(Screenshot grounding data)
· · · ·
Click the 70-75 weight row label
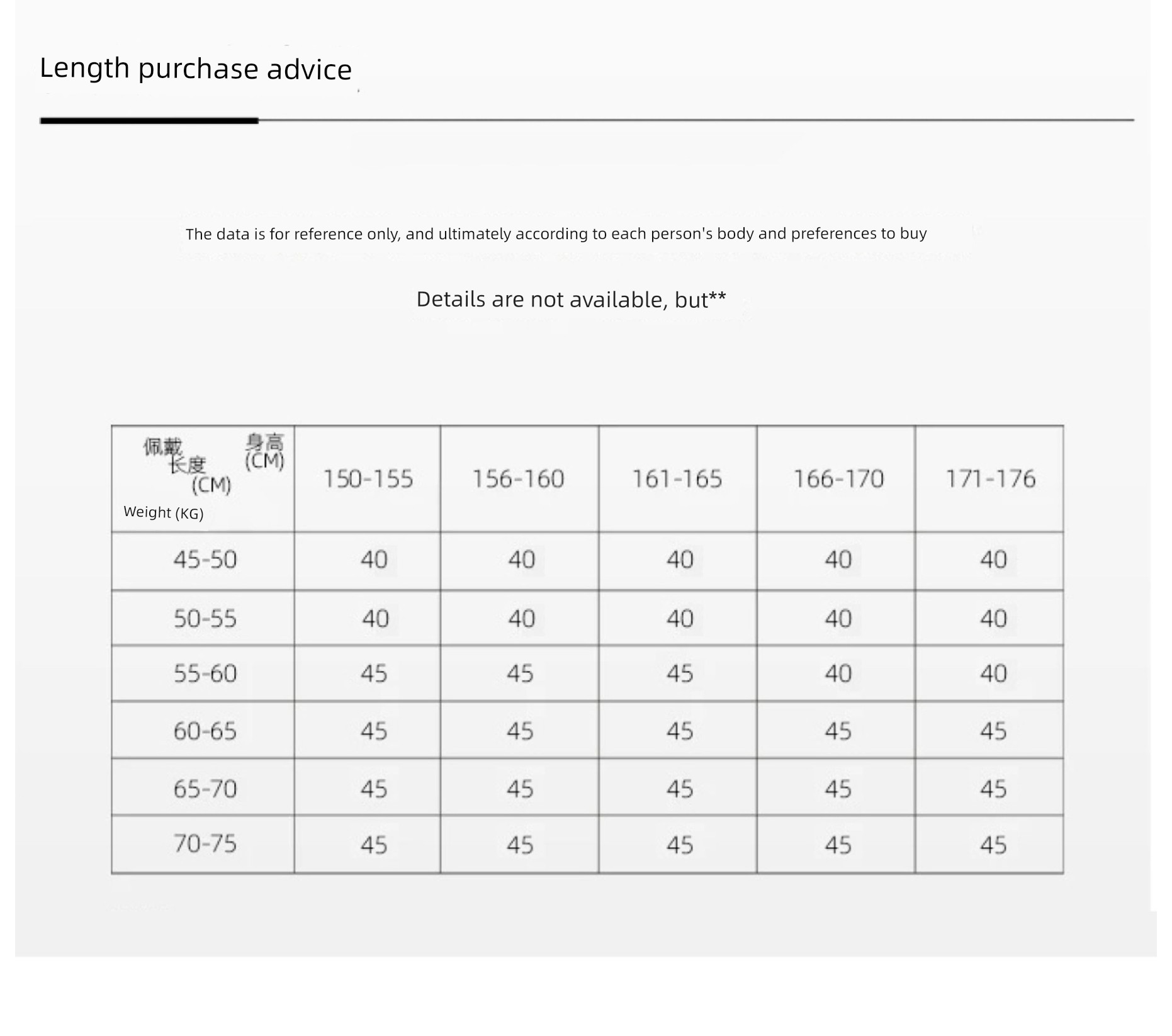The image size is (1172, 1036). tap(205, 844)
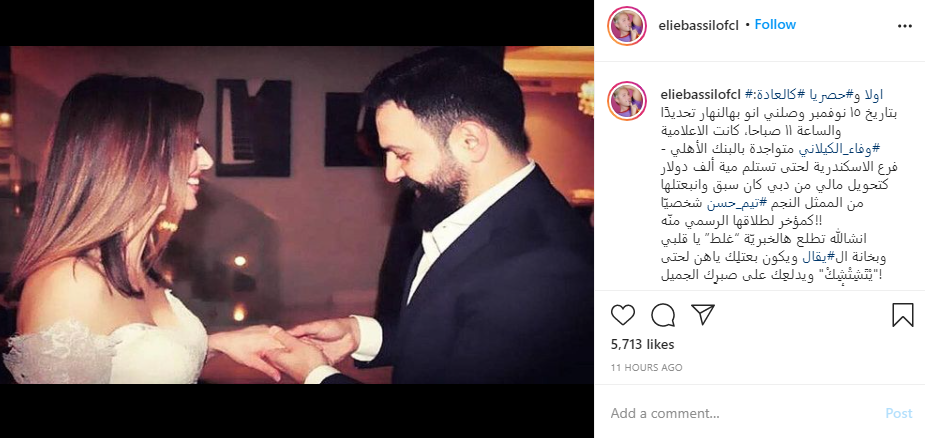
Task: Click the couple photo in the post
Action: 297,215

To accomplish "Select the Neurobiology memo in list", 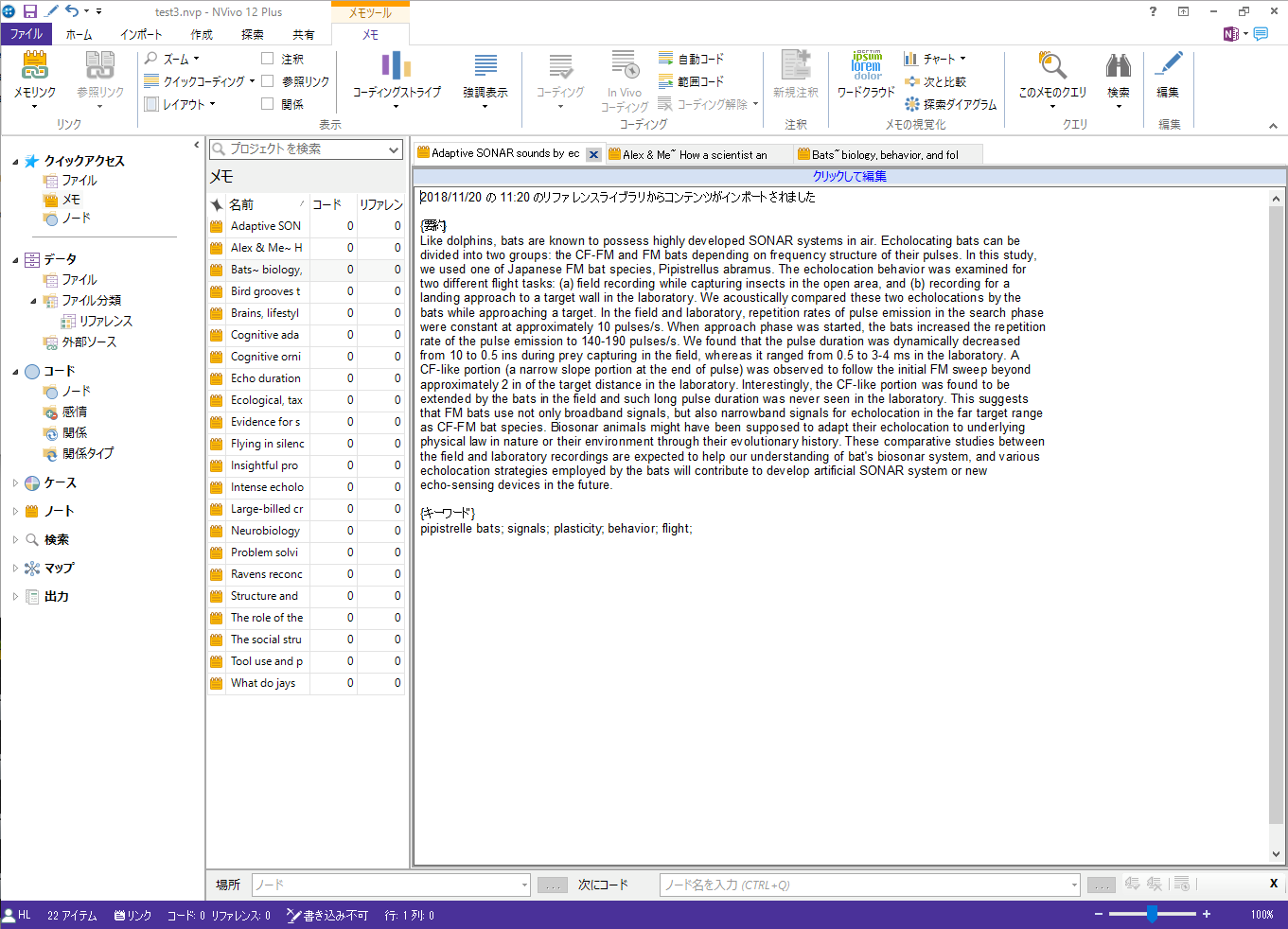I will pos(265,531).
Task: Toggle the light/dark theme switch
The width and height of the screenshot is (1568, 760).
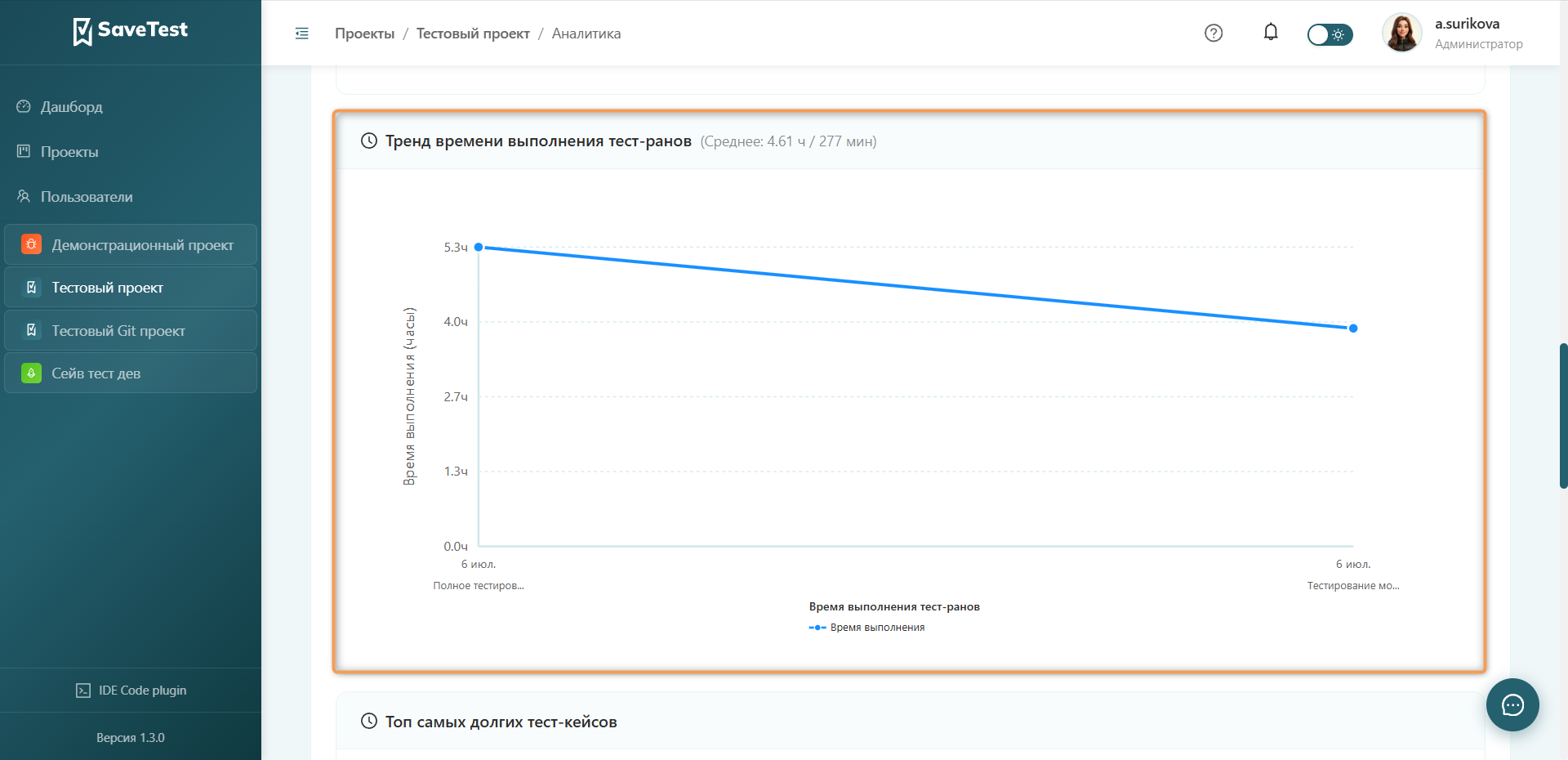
· · · ·
Assigned task: Skipping any pictures, copy the line that holds "Task: Toggle the light/dark theme switch" and each line after it through the last line of the records, unchanged, and no other lines.

Answer space:
Task: Toggle the light/dark theme switch
The width and height of the screenshot is (1568, 760).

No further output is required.